ELTA SILVER ANTIMICROBIAL WOUND GEL DRESSING, WOUND AND BURN, HYDROGEL W/DRUG AND/OR BIOLOGIC by SWISS AMERICAN PRODUCTS, INC.

Elta Silver Antimicrobial Wound Gel is indicated for the management of minor burns, superficial cuts, lacerations, abrasion and minor irritation of the skin. Under the supervision of a healthcare professional, it is indicated for partial and full thickness wounds including pressure ulcers, venous stasis ulcers, diabetic ulcers, first and second degree burns, abrasions, lacerations, skin tears, grafted wounds, donor sites and surgical wounds.

Device Description

Not Found

AI/ML Overview

This document is a letter from the FDA regarding the 510(k) premarket notification for the "Elta Silver Antimicrobial Wound Gel". It states that the device is substantially equivalent to legally marketed predicate devices.

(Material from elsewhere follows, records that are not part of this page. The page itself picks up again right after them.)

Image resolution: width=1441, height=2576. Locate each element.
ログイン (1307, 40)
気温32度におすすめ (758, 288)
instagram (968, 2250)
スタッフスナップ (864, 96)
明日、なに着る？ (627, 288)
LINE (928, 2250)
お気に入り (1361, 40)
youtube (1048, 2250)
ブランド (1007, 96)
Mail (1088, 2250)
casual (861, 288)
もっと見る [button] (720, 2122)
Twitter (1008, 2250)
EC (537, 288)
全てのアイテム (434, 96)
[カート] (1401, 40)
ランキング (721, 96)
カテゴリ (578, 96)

The information you are asking for, regarding acceptance criteria, performance studies, sample sizes, expert qualifications, ground truth establishment, and comparative effectiveness studies, is typically found in the premarket notification submission itself, which is a much more detailed document than this FDA clearance letter. This letter is simply the FDA's decision based on their review of that submission.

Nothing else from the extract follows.